This week’s essay, simply entitled “It,” is the 756th hebdomadal (weekly) essay I’ve written and posted since February 5, 2005. Back then, the blog was entitled Beating the Bushes: Barack Obama was a virtually anonymous junior senator from Illinois, Pete Buttegieg had just graduated magna cum laude from Harvard, and was heading off to Oxford’s Pembroke College where had had just been named a Rhodes Scholar; real estate magnate Donald Trump was beginning the second season of The Apprentice, and the bestselling fiction novel was John Grisham’s The Broker. No one had yet heard of Mark Zuckerberg and Facebook, or the terms sexting, and ransomware; for weeks and months on end, one of the top news stories dealt with Terri Schiavo, a severely brain-damaged woman, whose epic life-or-death battle came to the forefront of America's conscience — and to the highest court in the land.
One of the biggest differences between writing essays in 2005 and today is that back then, one had at least a week’s worth of leisure to research, cogitate and prepare before coming up with – and committing to - a title . . . let alone determining what in the Hell one was going to be writing about. By comparison, today, each potential topic lasts about ten minutes before taking a backseat to some other breaking news of earth shattering importance. Take for an example this week: just as one was beginning research on an essay dealing with the 2nd round of Democratic debates, there was the presidential attack on Rep. Elijah Cummings, and the city of Baltimore with all its racist overtones; the Presidential son-in-law’s involvement in that city’s decline, and the horrific massacres in Gilroy, California, El Paso, Texas, and Dayton, Ohio which have led to yet another debate about automatic weapons, gun safety laws, mental health and the relationship between the current administration and galloping white supremacy. This is not even to mention the Iranian seizure of additional oil tankers in the Straits of Hormuz, North Korea’s newest nuclear missile tests or the administration’s promise to impose new tariffs on $300 billion worth of Chinese consumer goods.
All-in-all, a vast smörgåsbord of temptations guaranteed to afflict one with acute weltschmerz combined with progressive intellectual dyspepsia. Oh how one longs for the days when screaming headlines were the exception, not the commonplace. What those of us who closely follow, write about - and are deeply invested in - politics on all levels, we cry out for change; for a reality in which class replaces crass; for a stable of political animals who place the broad weal of humanity above the narrow straitened path of partisanship. In short, we seek those who possess that ineffable quality called “It.” Being ineffable (too great to be spoken in words) “It” is nearly impossible to define; but one senses it when one sees it.

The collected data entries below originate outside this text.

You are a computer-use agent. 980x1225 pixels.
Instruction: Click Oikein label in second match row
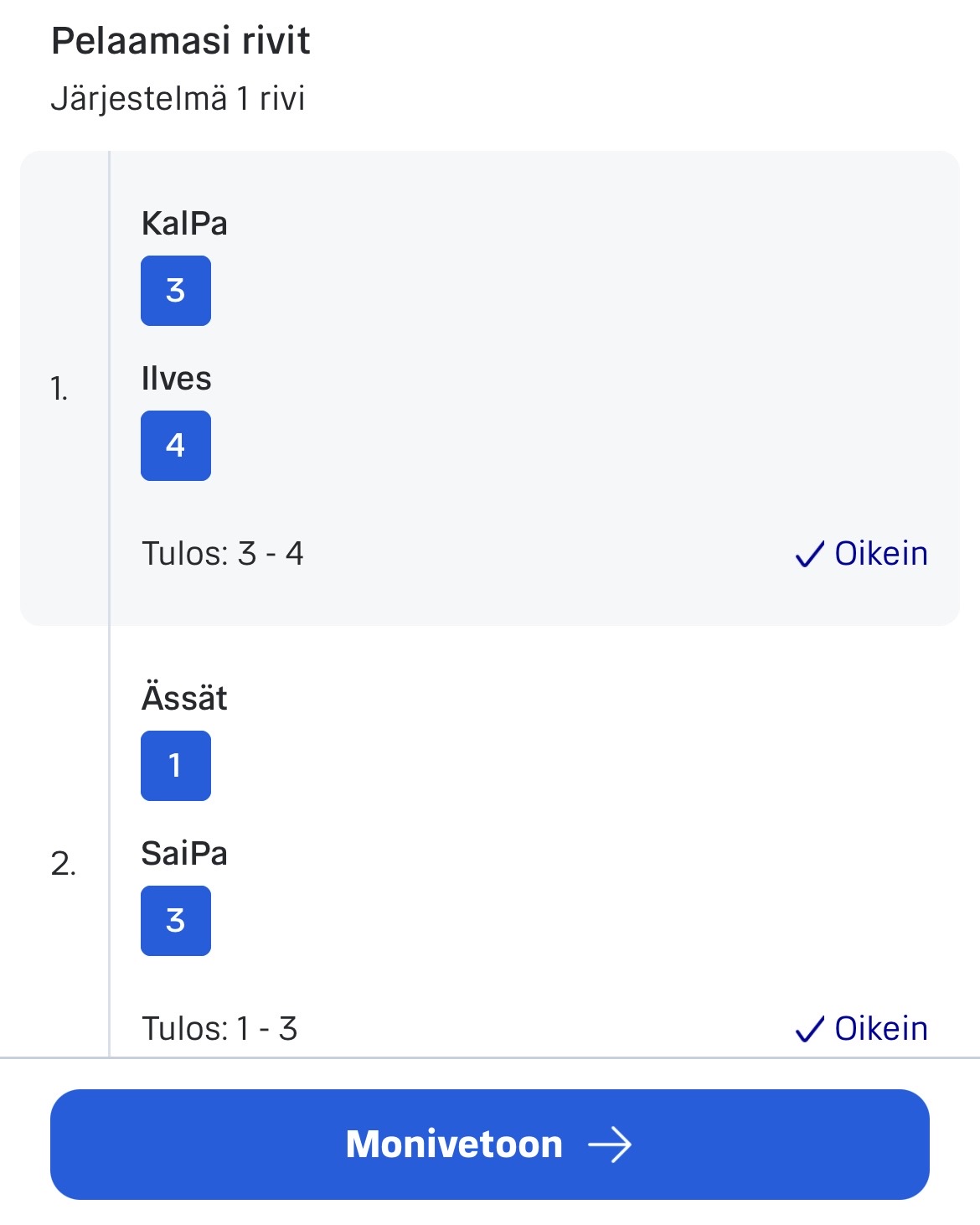coord(881,1029)
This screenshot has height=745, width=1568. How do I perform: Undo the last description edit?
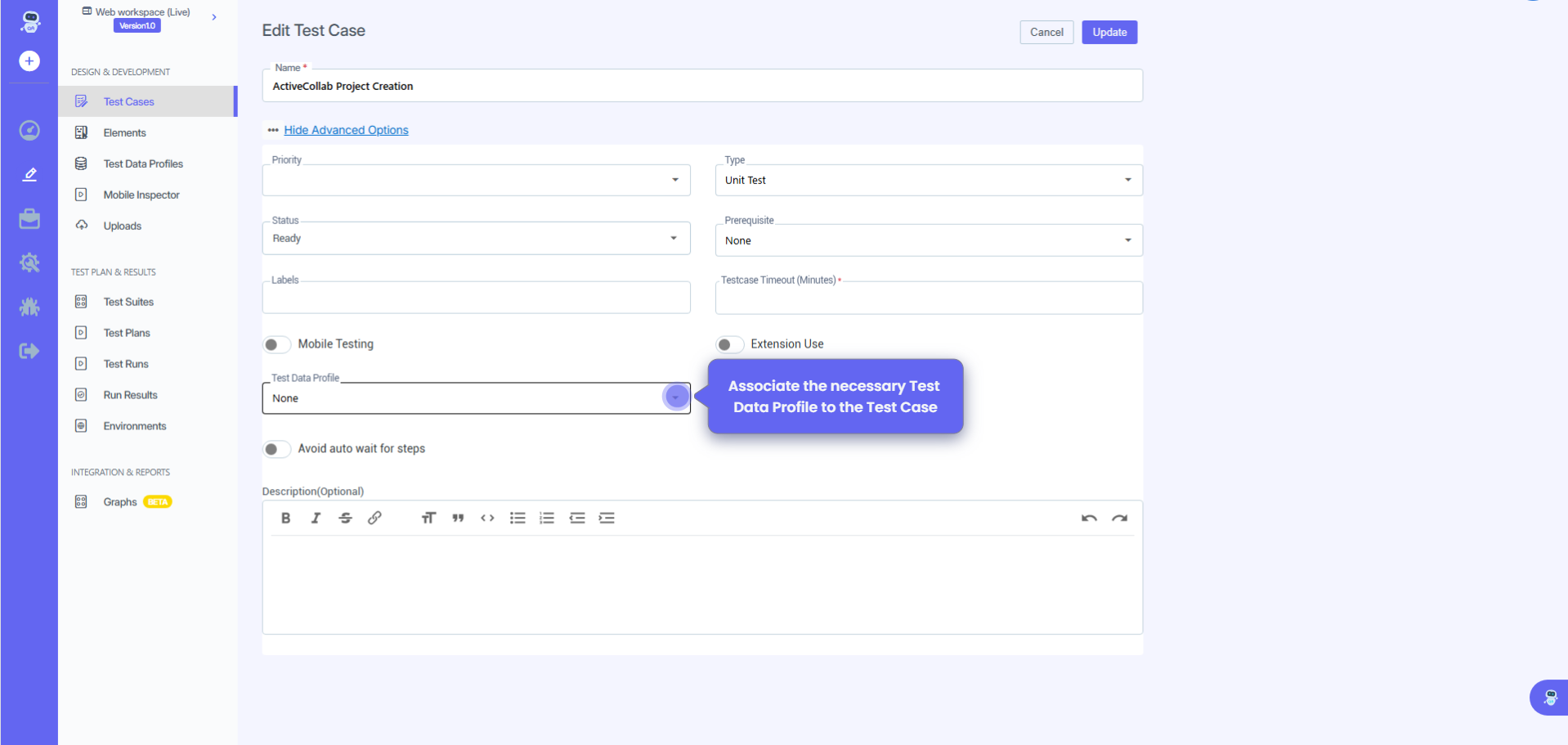click(x=1088, y=518)
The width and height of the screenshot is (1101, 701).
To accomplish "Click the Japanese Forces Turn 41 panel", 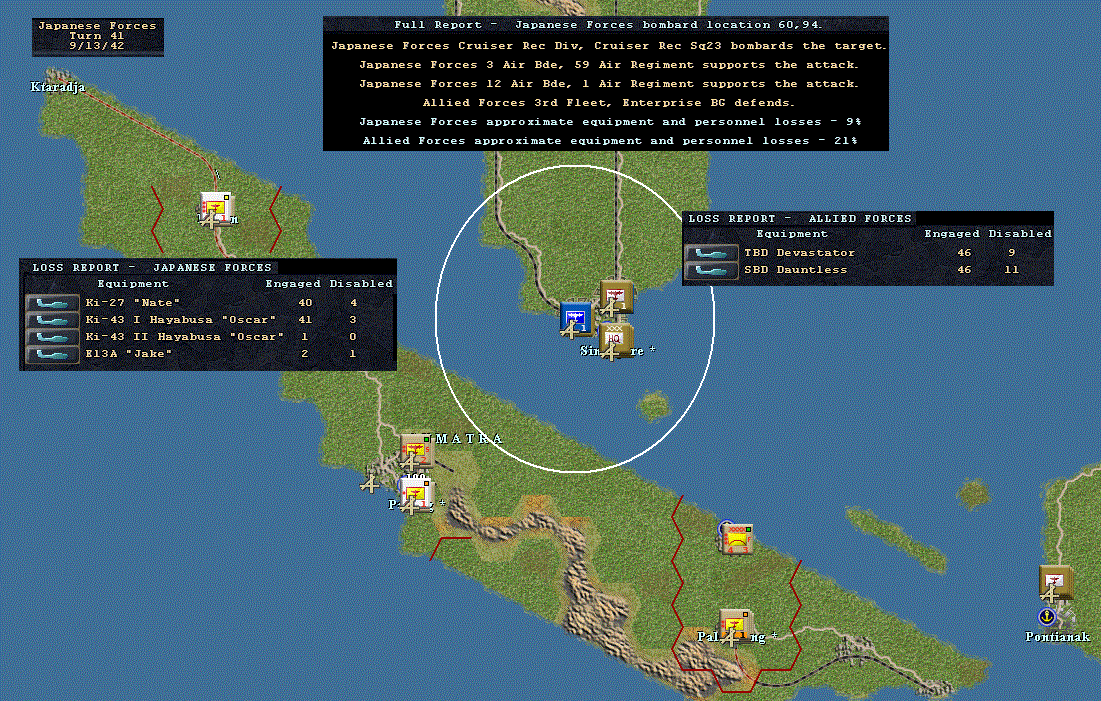I will pos(98,36).
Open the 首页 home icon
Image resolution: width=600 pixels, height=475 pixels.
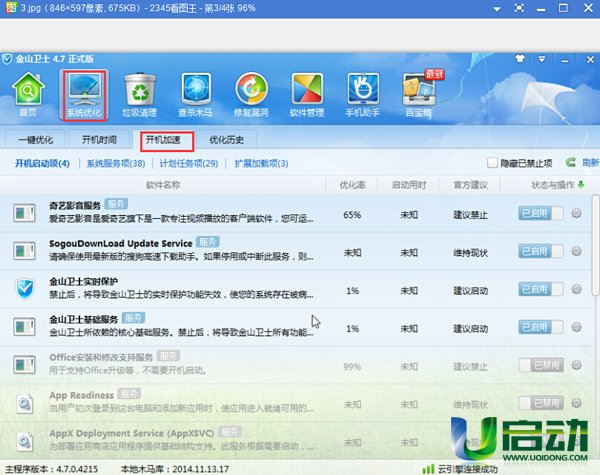tap(28, 96)
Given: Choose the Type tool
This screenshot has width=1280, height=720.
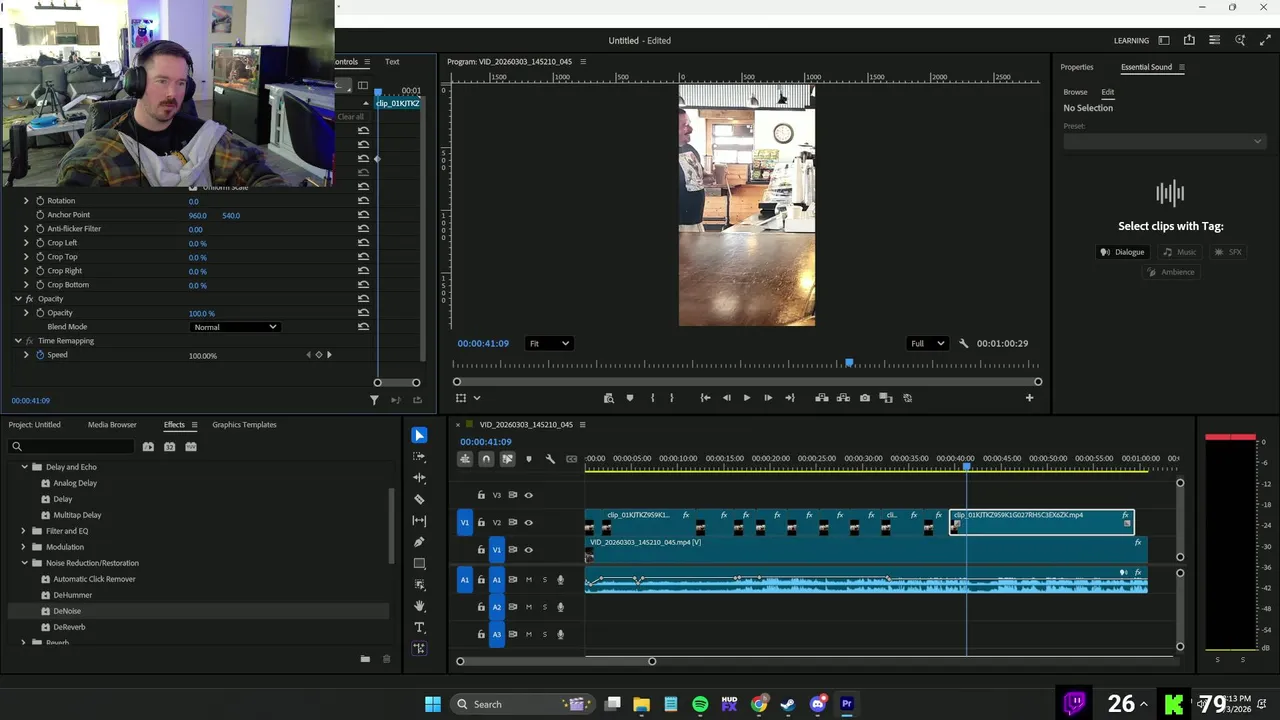Looking at the screenshot, I should pos(419,628).
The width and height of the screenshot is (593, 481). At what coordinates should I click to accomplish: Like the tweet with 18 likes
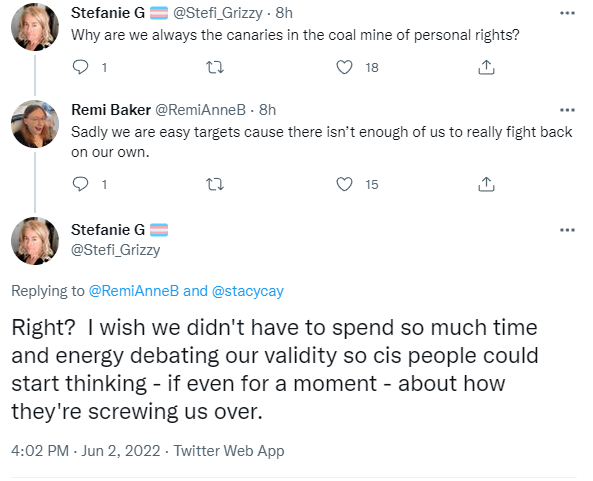(344, 67)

On the window shelf in my library, one finds several keepsakes which are, in my estimation, the symbols of my rather complex being. There, from right to left one finds a small statue of Moses grasping the Tablets of the Law, (representing my Jewish self); a magnificent wooden cigar box (my fascination with the inexplicable); a bust of Thomas Jefferson (symbolizing the ultimate Renaissance Man); a photo of my beloved father Henry in uniform, with the Taj Mahal looming in the background (the ultimate gentleman as warrior); a photo with Annie (the strongest, most resilient human being I know), and a truly rare photo of silent actress Clara Bow - the original “It” girl - my all-time favorite movie star.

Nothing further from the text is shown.